The Life of Jesus in Harmony
HA'DES (Gk. hades, "unseen").
This word occurs several times in the original and in the NASB and NIV,
although KJV renders "hell" (Mt 11:23; 16:18; Lk 10:15; 16:23; Acts 2:27,31; Rev
1:18; 6:8; 20:13-14>; hades is KJV "grave" in <1 Cor. 15:55>, but the true reading
is thanatos, "death," which the NASB and NIV follow).
The ancient Greek view of Hades, and the Roman view of Orcus, or Inferna, is
that of a place for all the dead in the depth of the earth; dark, dreary,
cheerless, shut up, inaccessible to prayers and sacrifices, ruled over by Pluto. This
presiding god was the enemy of all life, heartless, inexorable, and hated
accordingly by gods and men.
The Heb. Sheol is the equivalent for Hades and is likewise the subterranean
abode of all the dead until the judgment. It was divided into two departments,
paradise or Abraham's bosom
for the good, and Gehenna or hell for the bad.

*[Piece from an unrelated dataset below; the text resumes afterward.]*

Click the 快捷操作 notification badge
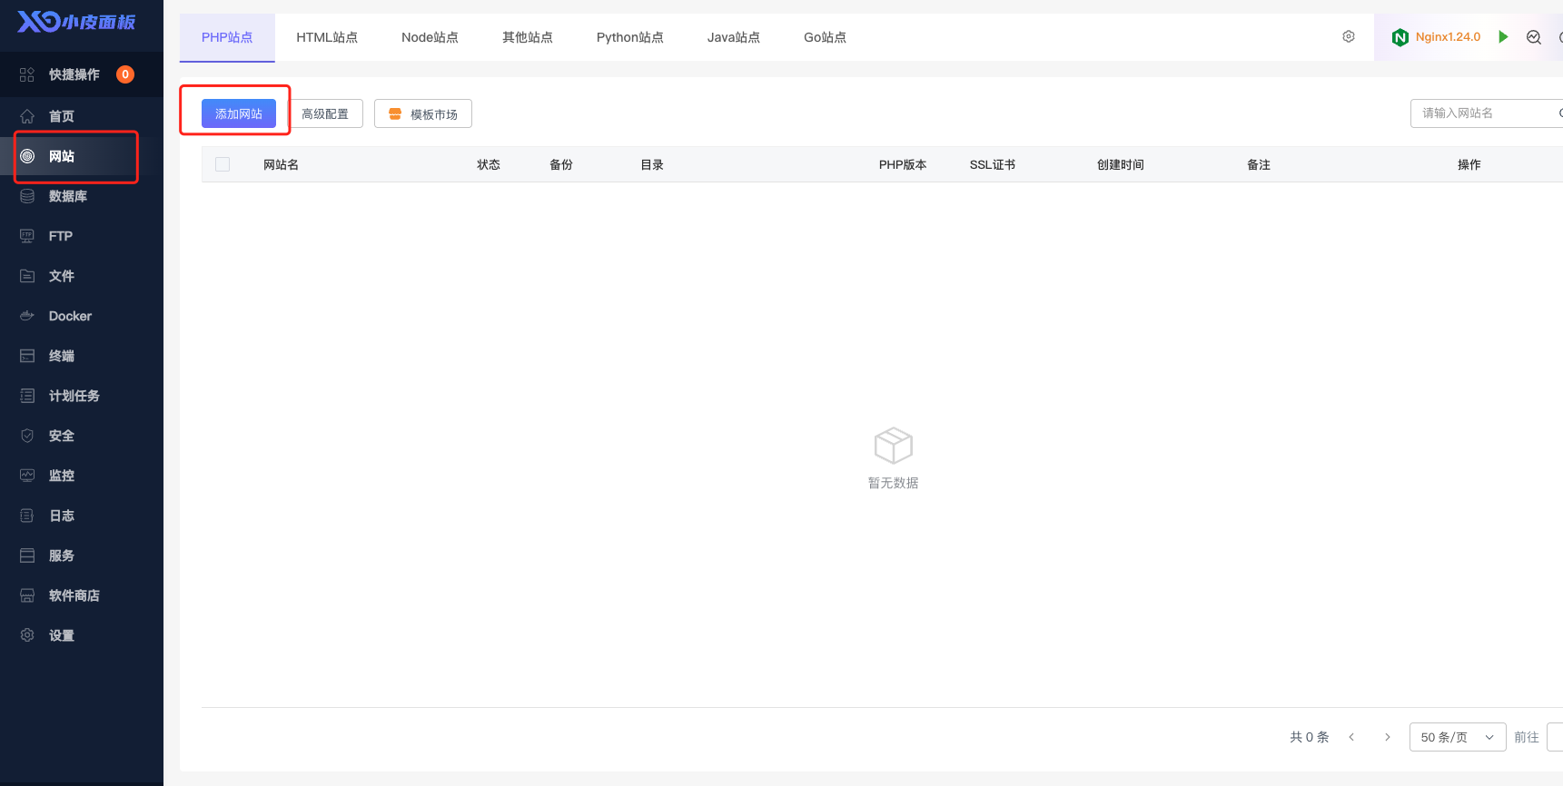 [125, 74]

Believers pass immediately upon death into the presence of the Lord (Jn
14:2-3; Phil 1:23).
We therefore must reject the fables that sprung up amid the Dark Ages about
the limbus, or antechamber of hell, and the purgatorial fires, in which it
was supposed even redeemed souls had to complete their "ripening for glory"
(Read Luke 16:19-31) At the sinners' judgment of the great white throne,
Hades will surrender the wicked. They will be judged and cast into the lake of fire
(Rev. 20:13-14). However, with regard to the state of the righteous and the
location of paradise, Christ's ascension has evidently worked a drastic change.

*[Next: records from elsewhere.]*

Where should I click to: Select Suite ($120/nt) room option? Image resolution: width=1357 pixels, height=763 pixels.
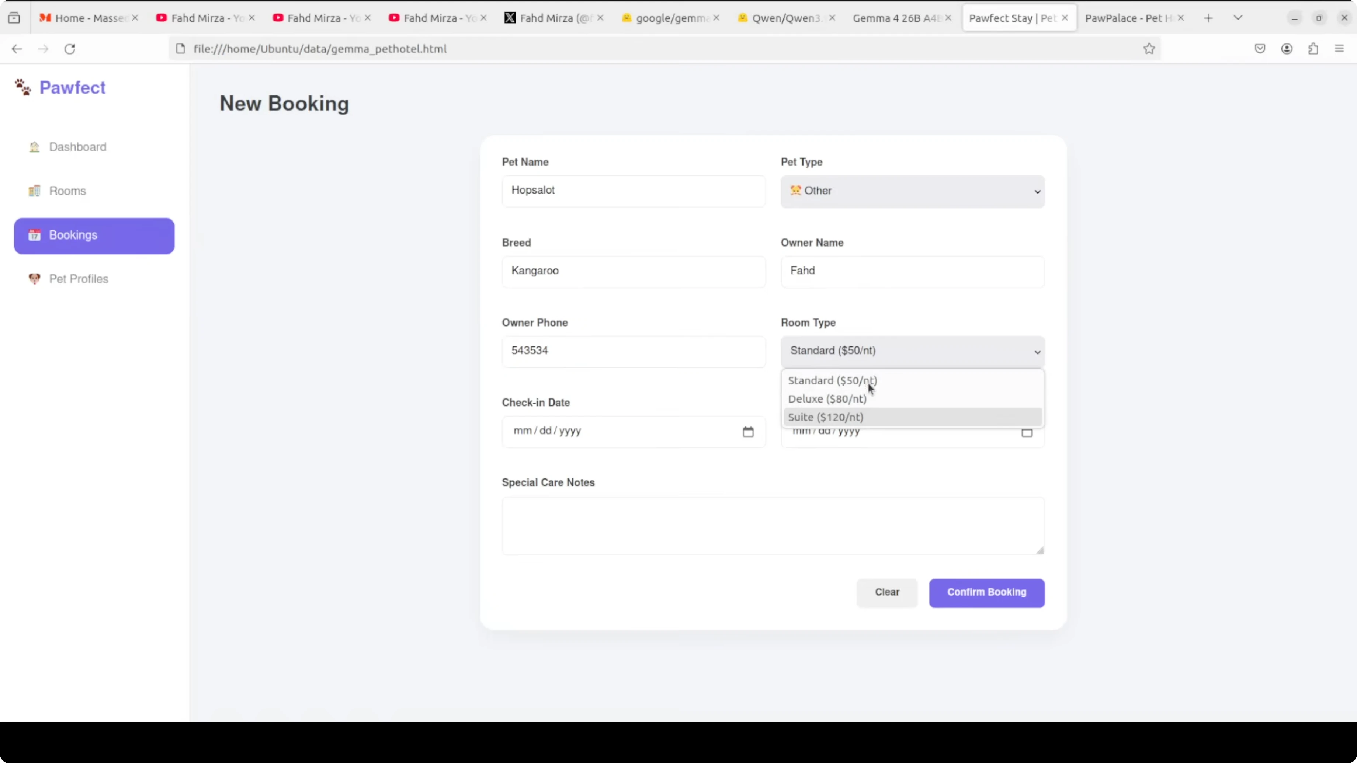(825, 417)
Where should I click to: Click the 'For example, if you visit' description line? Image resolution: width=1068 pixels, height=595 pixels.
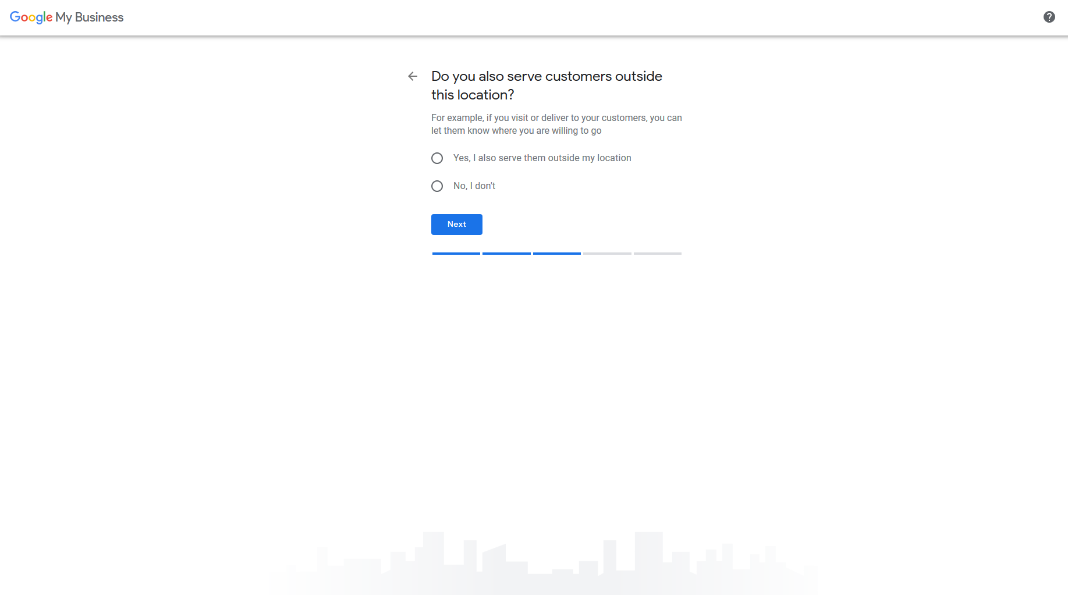(556, 118)
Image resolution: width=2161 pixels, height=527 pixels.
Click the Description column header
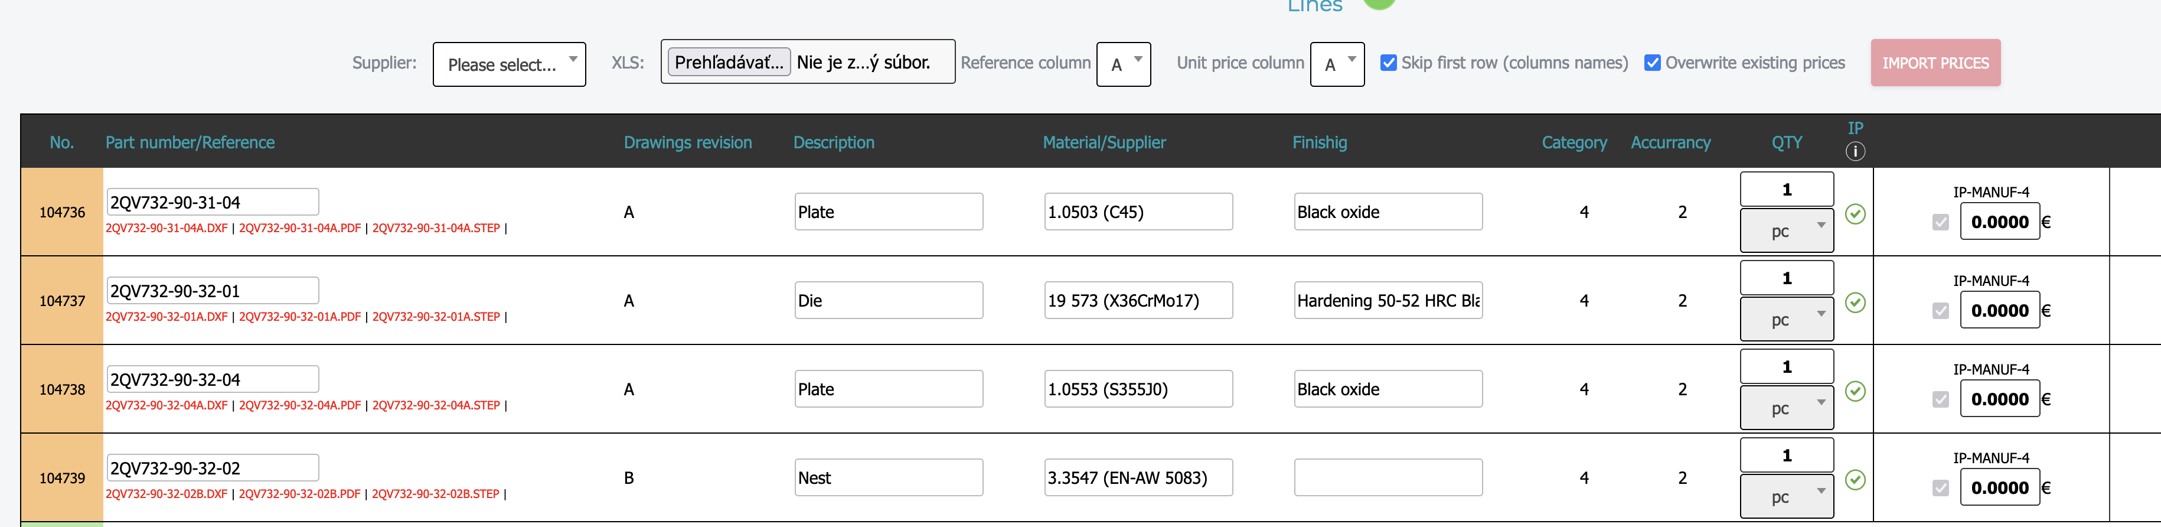[x=833, y=143]
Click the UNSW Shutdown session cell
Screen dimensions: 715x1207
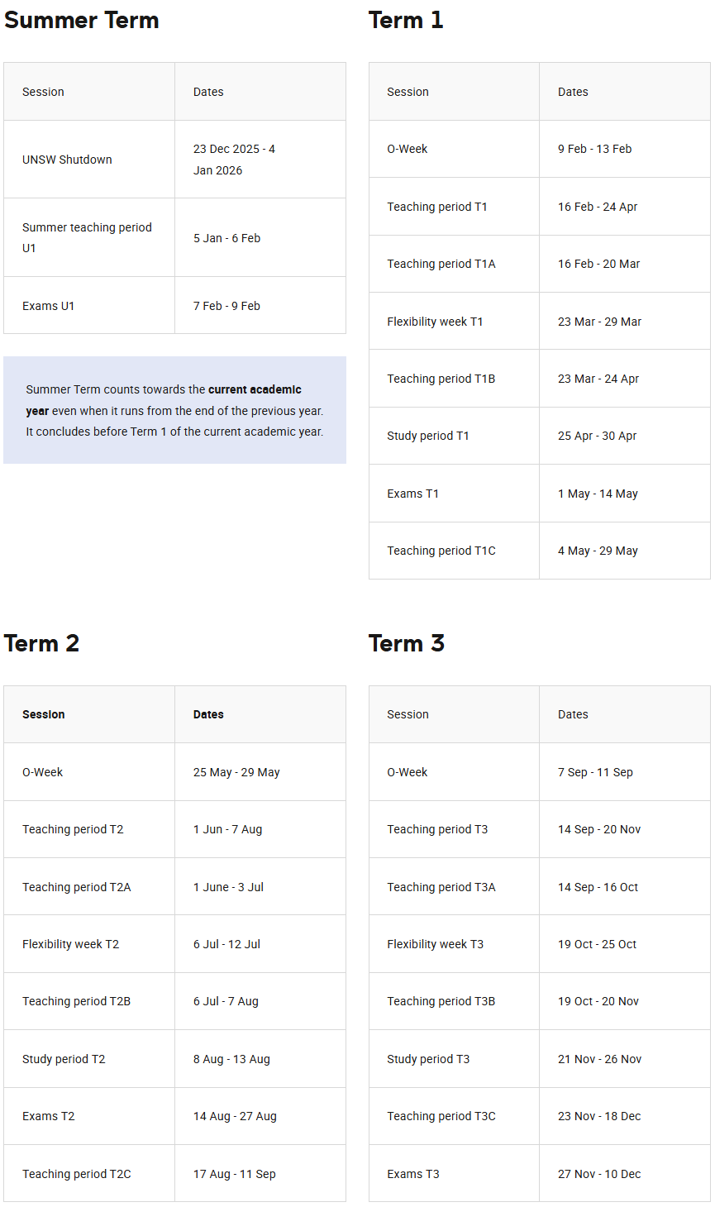point(67,160)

The apostle Paul was "caught up to the third heaven . . . into Paradise
" (2 Cor 12:1-4). Paradise, therefore, now denotes the immediate presence of
God. When Christ
"ascended on high" He "led captive a host of captives" (Eph. 4:8-10). Since
it is immediately added that He "descended into the lower parts of the earth,"

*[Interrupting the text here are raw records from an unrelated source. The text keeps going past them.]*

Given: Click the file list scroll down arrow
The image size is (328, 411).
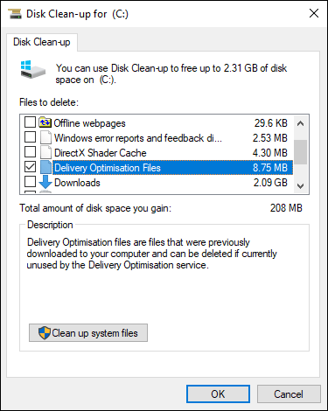Looking at the screenshot, I should (300, 185).
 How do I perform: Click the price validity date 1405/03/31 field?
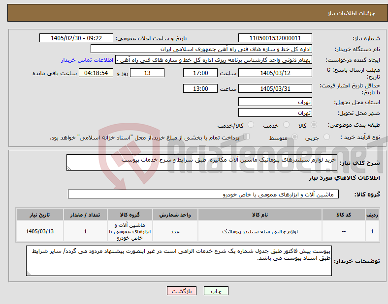[275, 88]
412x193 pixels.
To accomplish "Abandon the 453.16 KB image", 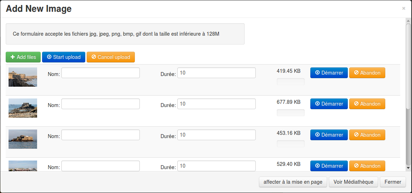I will [367, 135].
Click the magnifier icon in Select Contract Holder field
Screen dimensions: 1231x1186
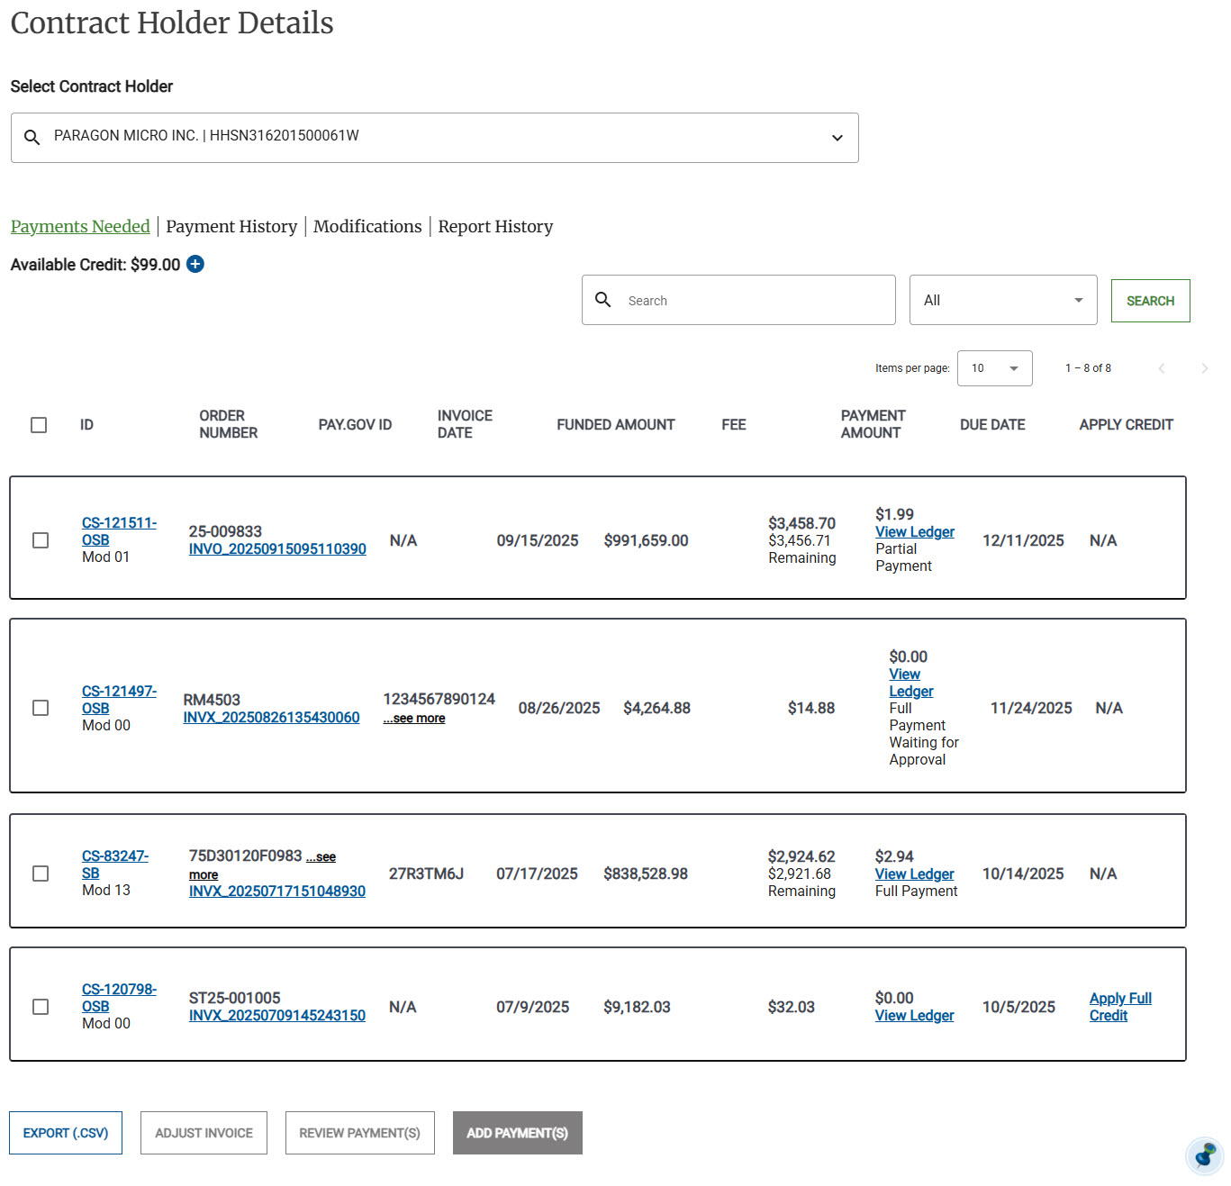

evidently the paradise division of hades, He set free the saved spirit believers
of the underworld.
During the present church age, the redeemed who die are "absent from the body
. . . at home with the Lord." The wicked, by contrast, are in hades. Both are
awaiting resurrection: one the resurrection
to life and the other the resurrection to condemnation.